The same can be found in earlier decisions of the honorable Supreme Court when property right was a fundamental right, like State of West Bengal v. Mrs. Bela Banerjee and others[1].

Limits of the Doctrine

The Court was probing into the eminent domain power. Eminent domain is “the power of the sovereign to take property for public use without the owner’s agreement,” according to the Court’s definition of the authority. Meaning is that the power is absolute, i.e.,

  1. The ability to seize;
  2.  Without the owner’s permission; and
  3. Utilize it for the common good.

A difficulty that has dogged the existence and use of the eminent domain authority, that is, the interaction between the state and the populace, was hinted at by the use of the word “sovereign” in the sentence. Mass evictions and dispossession of people have been caused by the ability to take and the unqualified nature of “public usage.”

The Supreme Court stated the following reasons for reviewing this power in Sooraram Reddy v. Collector, Ranga Reddy District[2]:

  • Malicious use of authority,
  •  Acquisitions made without adhering to the Act’s procedure,
  • Acquisitions made for reasons that are illogical or absurd,
  • Acquisitions made for reasons that are not at all related to the public interest, and
  •  Acquisitions made with a clear intent to violate the law.

Although the government has the primary authority to decide what counts as a public purpose, courts have the authority to review such judgments.

Analysis in light of Article 300- A

No one may be stripped of their property without a court order, according to Article 300-A. As a result, only by using its legislative authority can the State limit, abridge, or alter property rights. An executive order that takes away someone’s property without being supported by a statute is unconstitutional.

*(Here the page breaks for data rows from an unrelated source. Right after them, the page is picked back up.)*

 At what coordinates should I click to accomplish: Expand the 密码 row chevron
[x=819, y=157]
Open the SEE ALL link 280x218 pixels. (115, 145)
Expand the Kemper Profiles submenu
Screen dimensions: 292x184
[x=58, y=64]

The law must also pass the following three requirements in order to be considered valid:

  • The authority that passed the law must possess the necessary legislative authority;
  •  It must not violate any other fundamental rights protected by part III of the Constitution; and
  •  It must not violate any other clause of the Constitution.

In Basantibai v. State of Maharashtra[3], the court attempted to provide the property owners a favorable interpretation of Article 300-A by interpreting it to include both the “public purpose” and “compensation” elements. The legislature is prohibited from authorizing the taking of property for a public purpose by Article 300-A. However, the Parliament did not intend to give the legislature unrestricted authority to take a citizen’s property by merely passing a formal legislation.

Misuse of Power

In India, politics is a power play. The chosen legislatures focus on filling their pockets and ensuring that they are re-elected after the end of their term. so, to make sure that their personal agendas are fulfilled, many times they tend to use the power of eminent domain to their personal benefit.

This doctrine renders the poor helpless, as they neither have resources nor the knowledge to fight the injustice.

The rich of this nation, on the basis of their connections with the authorities, use this power for their personal gains, completely defeating the purpose of the power, i.e. public good.

Conclusion

Intuitively, the eminent domain right is where the State’s ability to seize land that was intended for an individual first emerged. Therefore, the right to property is not unalienable; it permits the state to interfere with it for legitimate reasons. However, numerous Constitutional and Human Rights pamphlets demand that it be in the public interest to defend the State’s involvement with private property. Adding to this, there have been other occurrences, some of which involving homeless individuals. We have to do something to put a stop to this theft of property from individuals. We must feel secure in our homes and on our property. It seems like someone is taking a piece of you and giving it to someone who might be “better” than you since they “benefit” other people more if they do take your stuff illegally. In the previous five years, eminent domain was used to evict over 10,000 property owners. The government must stop distributing land to individuals or businesses for free.


[1] 1954 AIR 170, 1954 SCR 558

[2]  (2008) 9 SCC 552

[3] 1986 AIR 1466, 1986 SCR (1) 707.